When the internet was taken down, Wikileaks tweeted: 'The Obama administration should not have attempted to misuse its instruments of state to stop criticism of its ruling party candidate.'
They are citing political interference as the reason for the attack that left a great deal of the United States communicating with each other like it was 1899.
Concerns about the security of the web and of the attack on freedom of speech aside, it is worrying that a few eager computer nerds can take out the internet feed for much of the richest country on earth.
Pretty much everything we now do is controlled online. When Amazon and Twitter went dark it meant that people could not Tweet how happy they were with the knick-knack they just bought online.
They couldn't share pictures of them unwrapping their purchase and post videos of them rating it.
It denied users the opportunity of commenting on those posts and telling the person responsible that they are either The Greatest Thing In The Whole World Ever and deserve a heart-shaped emoticon, or they are ugly and stupid and should kill themselves.
An internet outage is bad because for a lot of people, if it is not on the internet, it does not exist.
We should count ourselves lucky. It could have been much worse.
Can you imagine your internet banking going down, or our transport network?
Without the net, people might not have been able to steal music or download The Game Of Thrones without paying for it.
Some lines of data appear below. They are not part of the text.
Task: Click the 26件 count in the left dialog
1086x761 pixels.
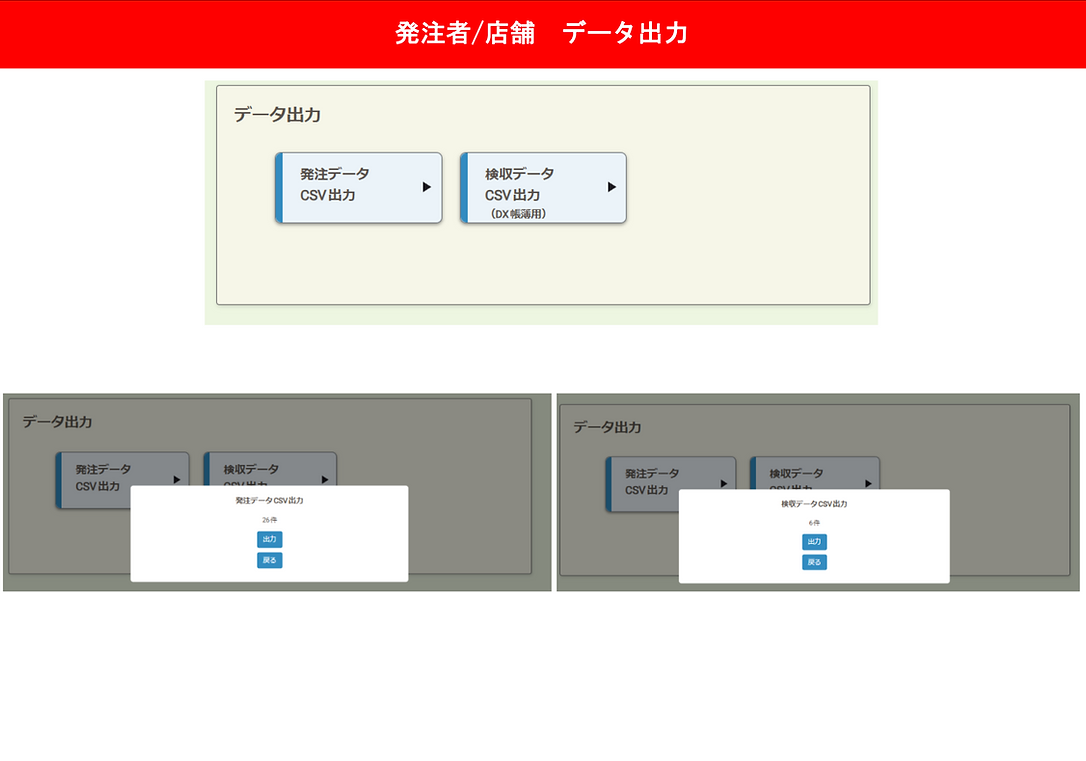Action: (269, 520)
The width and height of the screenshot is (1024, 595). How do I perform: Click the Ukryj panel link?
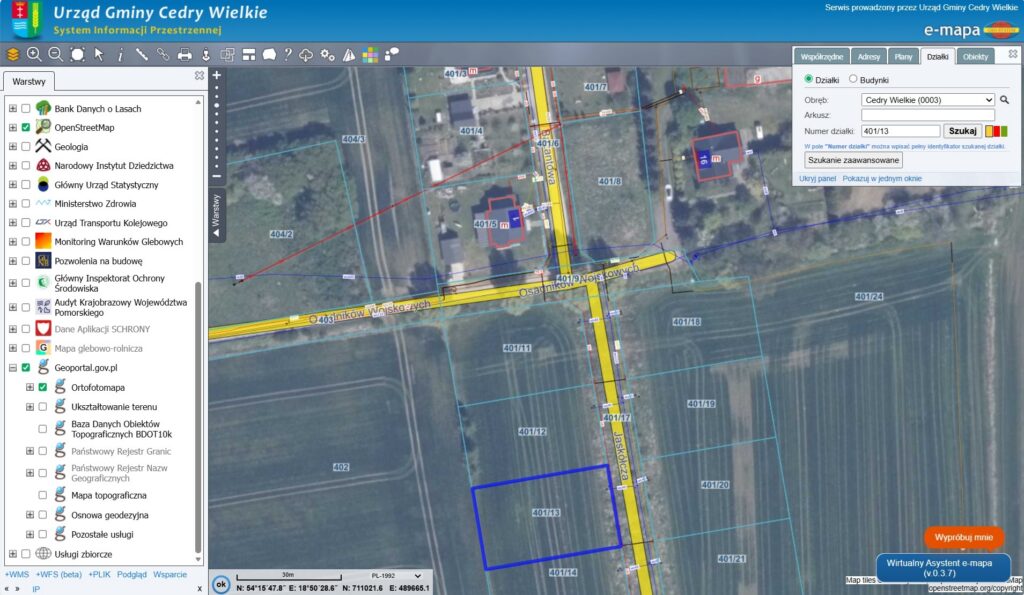tap(817, 178)
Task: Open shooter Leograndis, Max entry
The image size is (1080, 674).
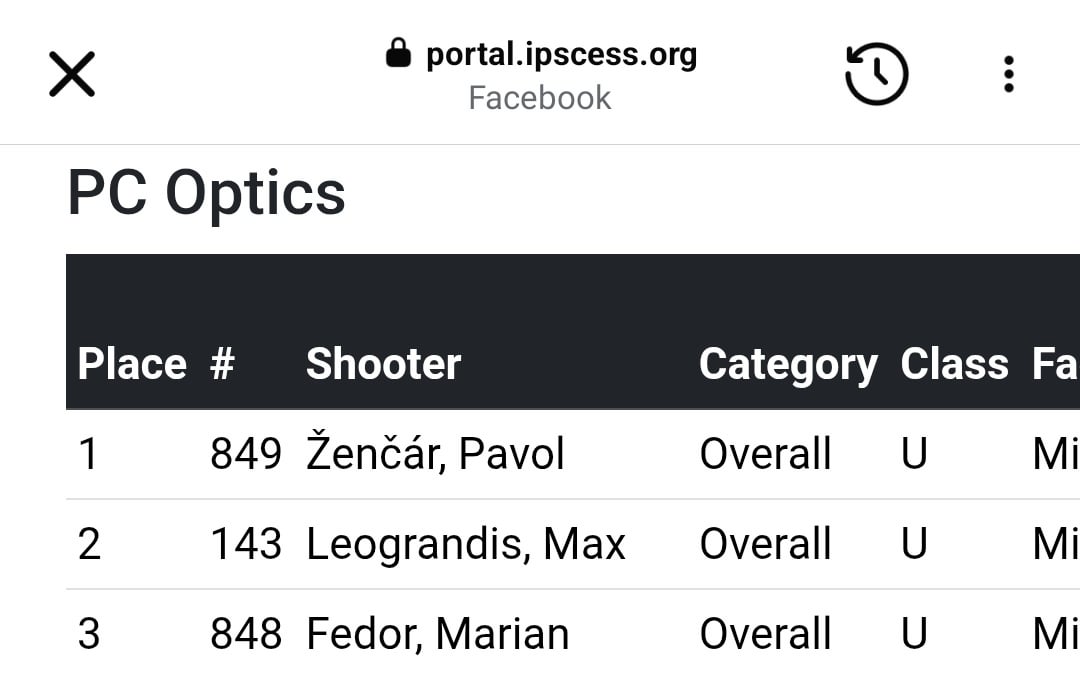Action: pyautogui.click(x=466, y=544)
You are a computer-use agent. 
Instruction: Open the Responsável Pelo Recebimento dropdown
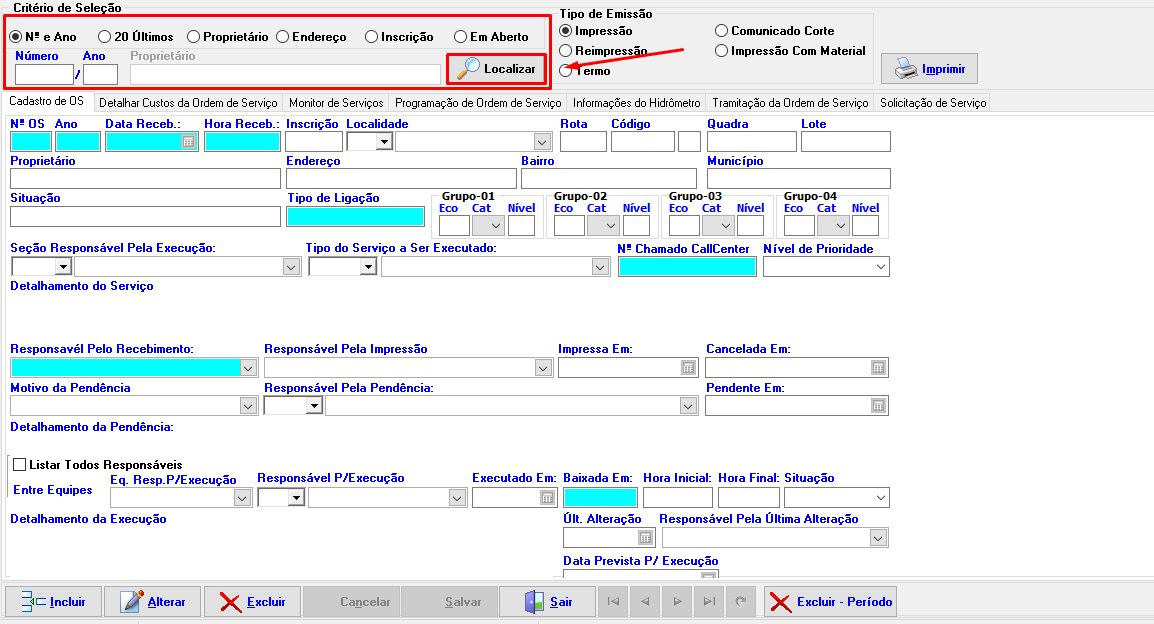pos(248,368)
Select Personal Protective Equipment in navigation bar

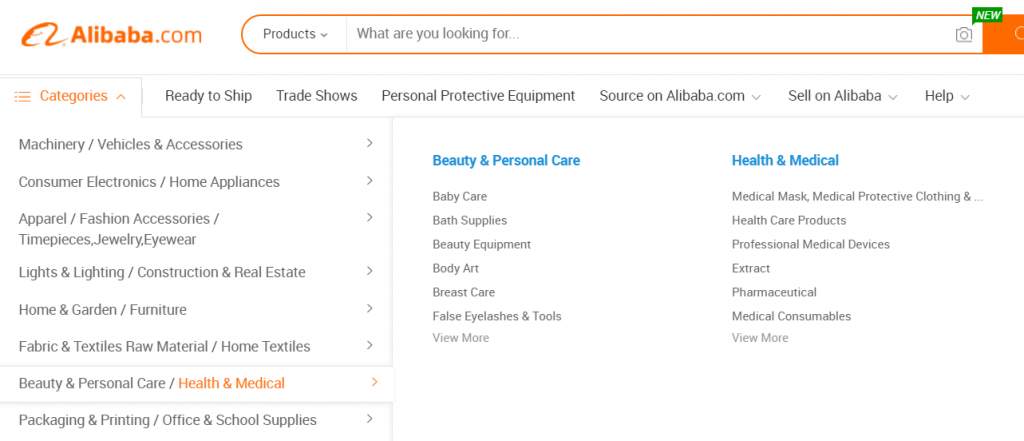pos(478,96)
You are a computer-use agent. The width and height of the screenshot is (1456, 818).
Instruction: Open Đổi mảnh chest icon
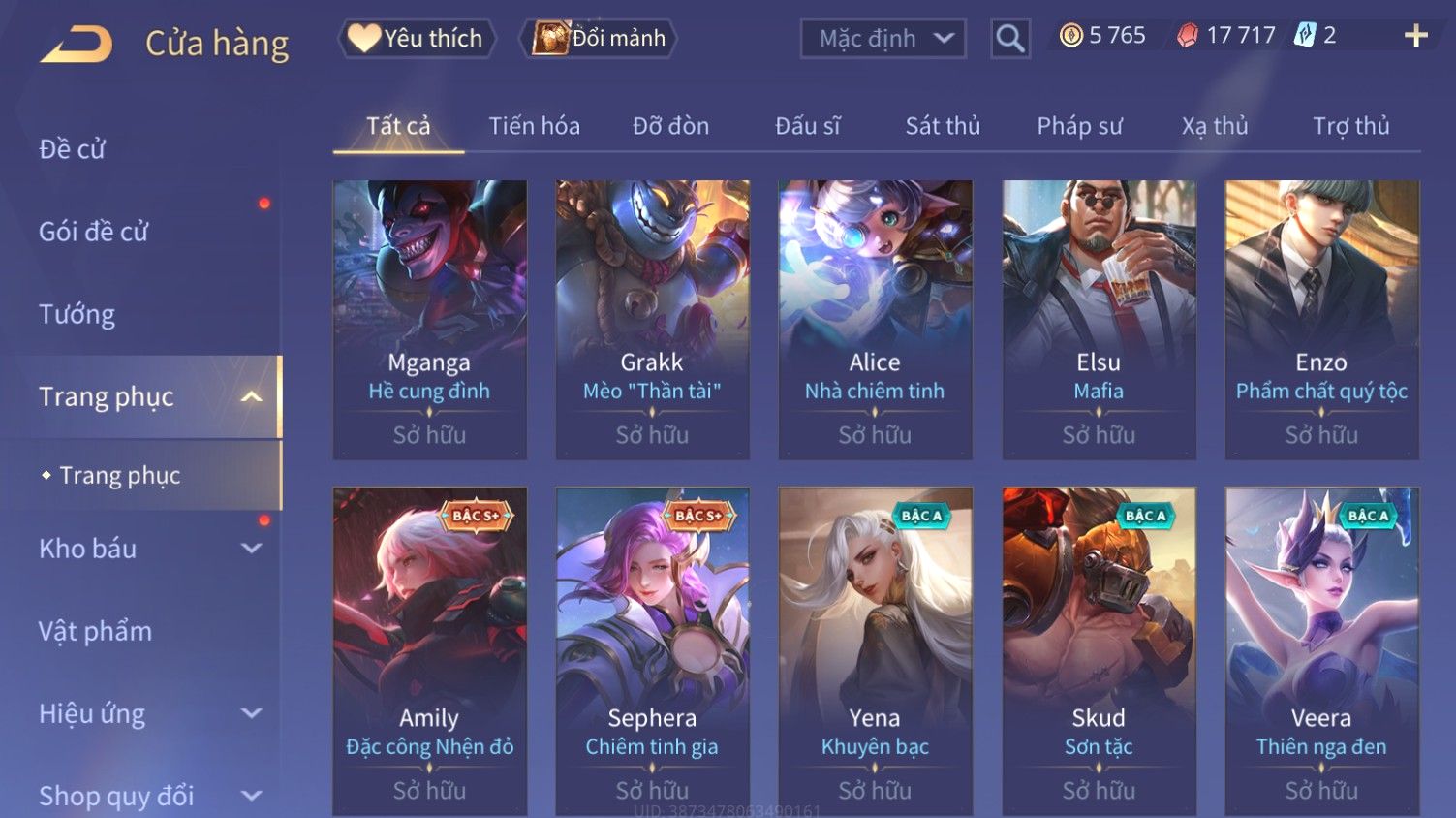coord(550,38)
If the internet went down, we could not pass the hours we are supposed to be working by looking at holiday destinations we can't afford to go to, or inside houses we don't have the money to buy.
Without the net, celebrities would not have an outlet to post their thoughts. Pussy cats doing cute things would be doing so only for their owners, and not for the millions who like to waste their time watching other people's pets.
Good grief, if the internet did not work, we would have to go back to buying pornography in the form of shrink-wrapped magazines, or finding torn copies of them littering railway sidings.
There is comfort in nostalgia, but no-one wants to go back to THOSE good old days.